The Committee invites the State party to submit its fifth periodic report by 11 December 2012.
CRC Concluding Observations
The UN Committee on the Rights of the Child considered the second periodic report of Pakistan and issued concluding observations at the 34thsession held in October 2003
In the Concluding Observations (CRC/C/15/Add.217), the Committee notes among other things the following:
- 29. While acknowledging the actions taken to address discrimination against girls in education, the Committee is concerned at the persistence of discriminatory social attitudes and discrimination against minority children and against girls, early and forced marriages, low school enrolment and high dropout rates, honour killings, mutilation and violence. Furthermore, the Committee is concerned at the disparities in the enjoyment of rights and the social discrimination experienced by children belonging to the most vulnerable groups, including children with disabilities, children belonging to a religious or other minority group and children living in rural areas.

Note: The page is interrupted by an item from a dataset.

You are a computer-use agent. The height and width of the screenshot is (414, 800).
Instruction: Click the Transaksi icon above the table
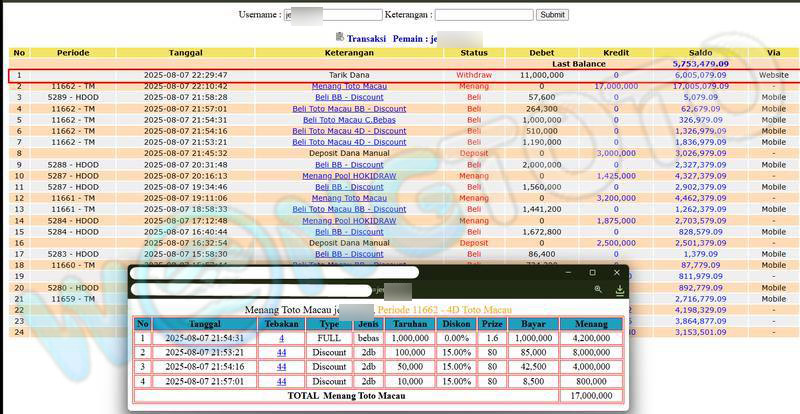pyautogui.click(x=341, y=38)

- 30. The Committee recommends that the State party: (a) Make greater efforts to ensure that, in accordance with article 2, all children within its jurisdiction enjoy all the rights set out in the Convention without discrimination, particularly girl children, children belonging to a religious or other minority group, children with disabilities and other vulnerable groups of children; and (b) Target social services at children belonging to the most vulnerable groups.